Our 12-month target price for ANF shares of $88 incorporates relative, historical, and peer valuations. The shares recently traded at about 15 times our fiscal year 2008 earnings-per-share (EPS) estimate of $5.26, around a 10% discount to the level of peers and in line with the S&P MidCap 400 as well as ANF's five-year average one-year forward p-e multiple.

We believe that as investors focus on what we view as ANF's brand-building strategies, superior operating metrics, and management acumen, the shares will be afforded a higher p-e multiple. We anticipate that over the course of the next 12 months, the stock will trade in line with peers (at 17 p-e) and its recent two-year average one-year forward p-e multiple (17) using our fiscal year 2008 projected EPS.

We believe ANF's corporate governance policies are generally sound. The company has adopted charters regarding the nomination of directors, corporate governance guidelines, as well as the audit and compensation committees. It regularly reviews board performance. The board is controlled by a super majority of independent outsiders (greater than two-thirds), and we are encouraged that the audit committee consists entirely of independent outside directors.

The primary negative factor in our view, is that the chairman of the board, Mike Jeffries, also serves as the CEO. While this is a fairly common practice in the specialty-apparel and apparel and accessories industries, and we think the bench strength at ANF's New Albany (Ohio) headquarters is deep, this single-person dependency is a risk. We note a board-approved CEO succession plan is in place.

Whims of Fashion

Risks to our recommendation and target price, in our view, include negative same-store sales trends, fashion, and inventory risk. ANF's retail locations exclusively sell its proprietary branded apparel, accessories, and personal-care products. Therefore, the company is dependent on the strength and attractiveness of its brands to its target audiences. Fashion apparel is fiercely competitive, and youth consumers can be fickle. While we think this risk is mitigated by ANF's four distinct brands and customer profiles, an adverse change in consumer perception toward any of the brands could make it difficult for ANF to achieve our sales and earnings projections.

Same-store sales comparisons are difficult for the remainder of fiscal year 2007, and this metric is (although oftentimes mistakenly, in our view) investors' north star. International retail expansion has met with varying degrees of success for most retailers. While ANF's Canadian stores are very viable, European and Asian expansion could be more difficult. It is worth noting that international demand has been steady and growing on A&F's Web site.

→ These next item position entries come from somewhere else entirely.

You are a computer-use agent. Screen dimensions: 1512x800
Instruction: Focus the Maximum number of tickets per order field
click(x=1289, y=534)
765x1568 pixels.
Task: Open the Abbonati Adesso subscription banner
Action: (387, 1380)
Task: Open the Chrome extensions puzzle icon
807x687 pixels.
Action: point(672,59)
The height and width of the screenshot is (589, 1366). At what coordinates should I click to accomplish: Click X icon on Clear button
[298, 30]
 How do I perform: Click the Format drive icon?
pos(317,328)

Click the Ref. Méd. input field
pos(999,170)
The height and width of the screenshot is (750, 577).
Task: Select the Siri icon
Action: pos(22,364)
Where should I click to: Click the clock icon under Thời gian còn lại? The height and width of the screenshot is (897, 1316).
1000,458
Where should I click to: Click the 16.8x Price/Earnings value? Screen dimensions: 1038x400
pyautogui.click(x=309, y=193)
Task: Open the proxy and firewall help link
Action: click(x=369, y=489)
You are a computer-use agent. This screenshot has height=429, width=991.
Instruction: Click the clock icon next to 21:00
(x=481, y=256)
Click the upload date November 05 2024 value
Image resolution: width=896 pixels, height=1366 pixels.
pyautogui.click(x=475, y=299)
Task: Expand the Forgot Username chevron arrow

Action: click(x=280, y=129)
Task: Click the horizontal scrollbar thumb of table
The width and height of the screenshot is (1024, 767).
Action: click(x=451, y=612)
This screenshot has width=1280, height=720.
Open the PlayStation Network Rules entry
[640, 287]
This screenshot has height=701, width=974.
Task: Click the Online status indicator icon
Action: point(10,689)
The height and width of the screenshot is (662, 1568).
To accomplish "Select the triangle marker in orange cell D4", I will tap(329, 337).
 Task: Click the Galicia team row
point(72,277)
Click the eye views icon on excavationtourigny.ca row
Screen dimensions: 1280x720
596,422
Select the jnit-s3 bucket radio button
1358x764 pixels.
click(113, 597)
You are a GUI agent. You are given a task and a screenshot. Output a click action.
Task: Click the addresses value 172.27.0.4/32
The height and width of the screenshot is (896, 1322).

Finally, with the RUEHL concept, ANF enters the adult apparel market (although we know many thirtysomethings who frequent the A&F stores for tightly fitted polo shirts and jeans), a market segment that is capturing growing attention from other specialty-apparel retail operators. While there is no guarantee of success, ANF's brand-building and retail development acumen is considerable, in our view.